West of Eden is the debut studio album by the British band HMLTD. It was released on 7 February 2020 through Lucky Number Music.

Five singles were released ahead of the album: "Death Drive", "LOADED", "The West Is Dead" co-written and produced by Gianluca Buccellati, "Why?", and "Blank Slate".

Critical reception 

West of Eden was well received by music critics upon release. On review aggregator website, Metacritic, West of Eden has an average critic score of 73 out of 100, indicating "generally favorable reviews" based on nine critics. On AnyDecentMusic?, West of Eden has an average score of 7.3 out of 10 based on ten contemporary music critic scores. On Album of the Year, West of Eden has an average score of 82 out of 100 based on seven critics.

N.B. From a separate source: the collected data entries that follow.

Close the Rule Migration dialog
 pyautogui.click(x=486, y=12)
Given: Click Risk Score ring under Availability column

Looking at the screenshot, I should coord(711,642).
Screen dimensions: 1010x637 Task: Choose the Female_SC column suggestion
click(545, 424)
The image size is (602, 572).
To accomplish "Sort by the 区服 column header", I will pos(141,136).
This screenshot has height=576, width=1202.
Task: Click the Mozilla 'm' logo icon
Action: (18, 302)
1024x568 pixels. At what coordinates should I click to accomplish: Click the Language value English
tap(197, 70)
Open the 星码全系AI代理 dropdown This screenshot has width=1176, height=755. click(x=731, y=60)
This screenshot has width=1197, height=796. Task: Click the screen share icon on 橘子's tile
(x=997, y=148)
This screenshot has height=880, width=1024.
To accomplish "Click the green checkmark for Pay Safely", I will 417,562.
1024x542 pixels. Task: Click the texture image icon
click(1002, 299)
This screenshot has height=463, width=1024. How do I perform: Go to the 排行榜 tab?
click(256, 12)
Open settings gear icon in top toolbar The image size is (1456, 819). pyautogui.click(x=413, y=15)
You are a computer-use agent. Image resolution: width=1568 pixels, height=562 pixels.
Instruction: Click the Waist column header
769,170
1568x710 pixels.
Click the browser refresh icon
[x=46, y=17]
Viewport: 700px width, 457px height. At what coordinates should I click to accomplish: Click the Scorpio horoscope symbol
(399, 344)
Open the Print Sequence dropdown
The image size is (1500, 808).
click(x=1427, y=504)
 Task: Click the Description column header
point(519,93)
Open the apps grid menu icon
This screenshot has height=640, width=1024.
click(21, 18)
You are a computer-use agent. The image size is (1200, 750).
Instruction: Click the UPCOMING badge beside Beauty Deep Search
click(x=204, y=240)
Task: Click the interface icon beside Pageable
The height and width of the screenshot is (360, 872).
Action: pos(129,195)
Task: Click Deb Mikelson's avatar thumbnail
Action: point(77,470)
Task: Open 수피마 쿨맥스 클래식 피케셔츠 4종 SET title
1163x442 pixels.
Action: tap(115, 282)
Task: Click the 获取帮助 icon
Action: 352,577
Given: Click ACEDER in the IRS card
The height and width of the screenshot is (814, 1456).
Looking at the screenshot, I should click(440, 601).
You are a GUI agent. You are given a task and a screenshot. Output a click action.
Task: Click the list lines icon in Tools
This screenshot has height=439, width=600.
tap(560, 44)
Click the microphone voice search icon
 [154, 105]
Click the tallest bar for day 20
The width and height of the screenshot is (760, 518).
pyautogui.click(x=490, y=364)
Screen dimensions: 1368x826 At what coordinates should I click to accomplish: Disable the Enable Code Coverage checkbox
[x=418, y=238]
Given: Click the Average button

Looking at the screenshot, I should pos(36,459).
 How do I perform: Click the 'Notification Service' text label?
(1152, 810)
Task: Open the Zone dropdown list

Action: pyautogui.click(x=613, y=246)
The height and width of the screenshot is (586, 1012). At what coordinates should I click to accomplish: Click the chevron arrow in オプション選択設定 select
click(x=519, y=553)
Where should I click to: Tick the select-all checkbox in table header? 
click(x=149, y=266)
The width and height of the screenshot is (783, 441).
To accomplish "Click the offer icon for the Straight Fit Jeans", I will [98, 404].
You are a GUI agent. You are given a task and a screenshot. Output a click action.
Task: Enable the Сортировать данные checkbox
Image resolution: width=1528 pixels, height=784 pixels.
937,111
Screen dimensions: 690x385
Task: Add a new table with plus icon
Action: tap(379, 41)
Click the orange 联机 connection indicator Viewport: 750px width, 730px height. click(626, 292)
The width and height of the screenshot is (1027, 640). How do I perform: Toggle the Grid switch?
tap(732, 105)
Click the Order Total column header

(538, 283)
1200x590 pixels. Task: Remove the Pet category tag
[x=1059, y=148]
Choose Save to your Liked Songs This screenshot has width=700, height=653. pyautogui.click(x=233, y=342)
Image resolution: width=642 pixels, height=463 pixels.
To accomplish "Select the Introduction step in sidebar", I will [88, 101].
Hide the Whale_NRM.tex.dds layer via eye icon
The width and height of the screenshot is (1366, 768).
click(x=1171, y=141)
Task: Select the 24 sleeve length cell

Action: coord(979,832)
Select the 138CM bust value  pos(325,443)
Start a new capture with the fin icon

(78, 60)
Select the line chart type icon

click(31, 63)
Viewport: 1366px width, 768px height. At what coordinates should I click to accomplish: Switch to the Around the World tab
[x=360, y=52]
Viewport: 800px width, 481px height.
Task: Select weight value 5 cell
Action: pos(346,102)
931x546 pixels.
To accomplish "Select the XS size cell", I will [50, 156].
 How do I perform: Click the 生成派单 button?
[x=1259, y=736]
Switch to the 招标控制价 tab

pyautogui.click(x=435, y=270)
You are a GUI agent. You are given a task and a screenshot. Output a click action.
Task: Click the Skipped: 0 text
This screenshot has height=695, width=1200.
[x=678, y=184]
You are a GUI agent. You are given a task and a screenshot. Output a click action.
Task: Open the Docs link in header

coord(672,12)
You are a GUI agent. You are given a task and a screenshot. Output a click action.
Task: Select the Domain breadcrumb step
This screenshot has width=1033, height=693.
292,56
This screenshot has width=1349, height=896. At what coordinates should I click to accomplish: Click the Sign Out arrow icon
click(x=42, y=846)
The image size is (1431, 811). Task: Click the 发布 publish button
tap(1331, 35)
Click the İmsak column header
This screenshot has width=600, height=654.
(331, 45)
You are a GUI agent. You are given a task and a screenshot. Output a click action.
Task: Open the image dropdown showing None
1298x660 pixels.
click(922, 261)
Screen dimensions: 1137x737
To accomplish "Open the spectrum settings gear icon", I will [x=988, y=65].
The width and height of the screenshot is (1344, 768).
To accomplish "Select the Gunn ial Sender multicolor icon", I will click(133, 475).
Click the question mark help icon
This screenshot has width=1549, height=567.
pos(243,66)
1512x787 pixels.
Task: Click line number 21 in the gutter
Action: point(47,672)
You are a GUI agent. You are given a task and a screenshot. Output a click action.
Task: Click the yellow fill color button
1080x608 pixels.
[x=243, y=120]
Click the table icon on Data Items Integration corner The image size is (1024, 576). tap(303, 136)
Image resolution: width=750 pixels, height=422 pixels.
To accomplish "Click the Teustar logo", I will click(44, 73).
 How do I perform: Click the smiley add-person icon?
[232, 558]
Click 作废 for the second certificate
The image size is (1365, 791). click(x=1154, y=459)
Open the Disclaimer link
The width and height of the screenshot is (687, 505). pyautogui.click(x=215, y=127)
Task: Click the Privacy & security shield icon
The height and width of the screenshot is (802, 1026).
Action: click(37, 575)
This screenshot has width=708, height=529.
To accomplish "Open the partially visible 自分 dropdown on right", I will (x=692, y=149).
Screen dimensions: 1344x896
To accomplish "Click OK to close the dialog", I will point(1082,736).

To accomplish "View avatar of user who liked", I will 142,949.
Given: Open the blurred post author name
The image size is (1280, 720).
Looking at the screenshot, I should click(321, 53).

Nicoletta Wylde, writing for musicOMH, gave the album a perfect five star rating, describing West of Eden as an ode to millennial humour. Wylde states "One message is loud and clear in West Of Eden. ANGER. BILE. FIRE. MURDER. Because what is art without bile? Millennial humour is furious and surreal, driven by anti-depressants and anxiety. What we’ve got now is a world full of millennials that have grown up to make art about these injustices. HMLTD have done just that, focusing their trials and tribulations through a magnifying glass to burn us mere ants. And oh, how I love a bit of self-immolation."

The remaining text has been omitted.